The most dangerous spot was at Omukikoona (the intersection) in Kafunjo where one road goes to Kikagati – connecting to Tanzania, and the other to Mirama border post of Rwanda. This intersection would get waterlogged during the rainy season that vehicles would sink, killing people.
How road got fixed
In 2014, the situation was so dire that the natives went on a rampage and planted banana trees in the middle of the impassable road, and could not be appeased until they had a meeting with Janet Museveni who was the area MP. The government then engaged a Chinese company to upgrade it from murram to bitumen standard.
Today, the work is nearly complete and everyone is happy about the development, from the locals who got manual jobs on the road to the businessmen that use the road to transport produce such as beans and maize and bales of second-hand clothes to Rwanda and from Tanzania.

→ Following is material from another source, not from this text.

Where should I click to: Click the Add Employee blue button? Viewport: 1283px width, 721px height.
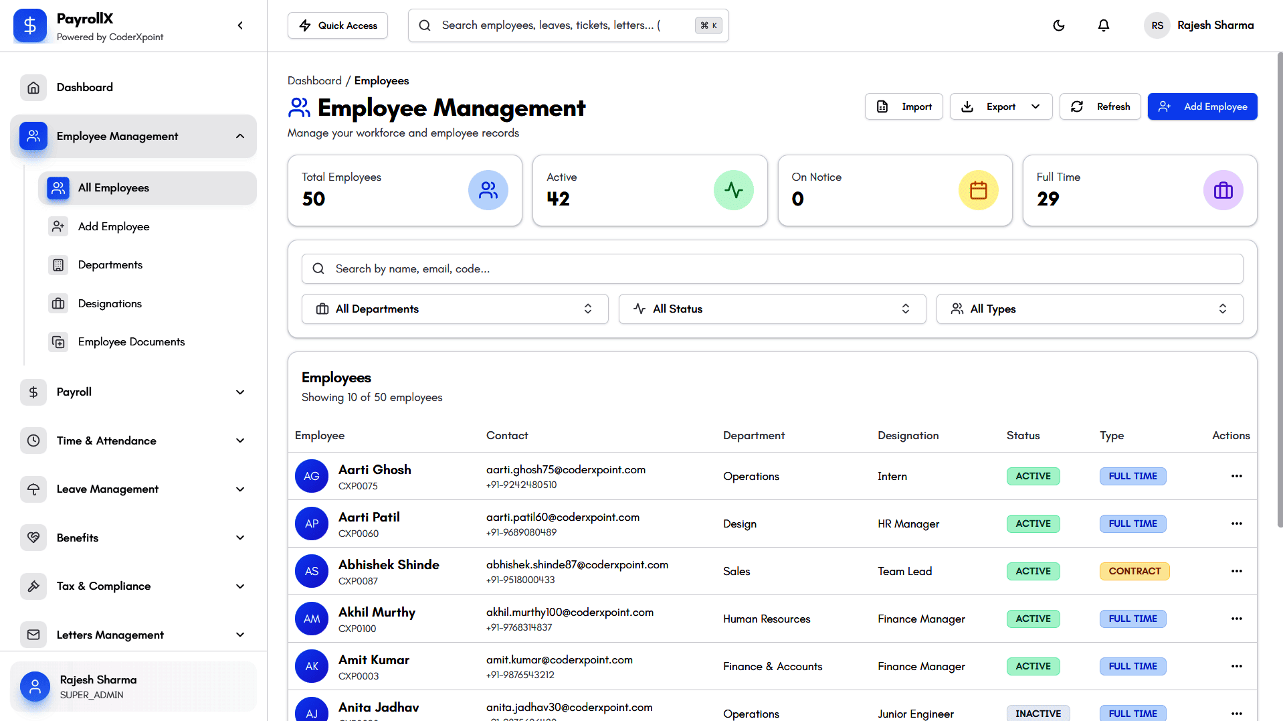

Now, even buses from Kigali to Kampala and back ply this road which is shorter than Ntungamo-Kabale-Katuna-Kigali route. Whereas it used to take over two hours from Ntungamo to Kigali on this road, now it takes close 30 minutes for big trucks and less than 20 minutes for the small cars.
Before heading back to Kampala, we drove from Ntungamo to Mirama border post in 21 minutes. Our driver sometimes sped but we love our lives more than adrenaline rush.
How long this road will last before it needs to be repaired will confirm whether the Zhongmei road engineers did a good job.
Did you know?
• The Ntungamo–Mirama Hills Road is a road in the Western Region of Uganda, connecting the towns of Ntungamo and Mirama Hills, both in Ntungamo District.
• President Yoweri Museveni officially commissioned the construction of the 37 km Ntungamo-Mirama Hills road.
• TradeMark East Africa and government of Uganda jointly funded construction of the $22 million road
• The Mirama Hills road route offers a shorter and less difficult route to Rwanda than passing through the Katuna/Gatuna border post.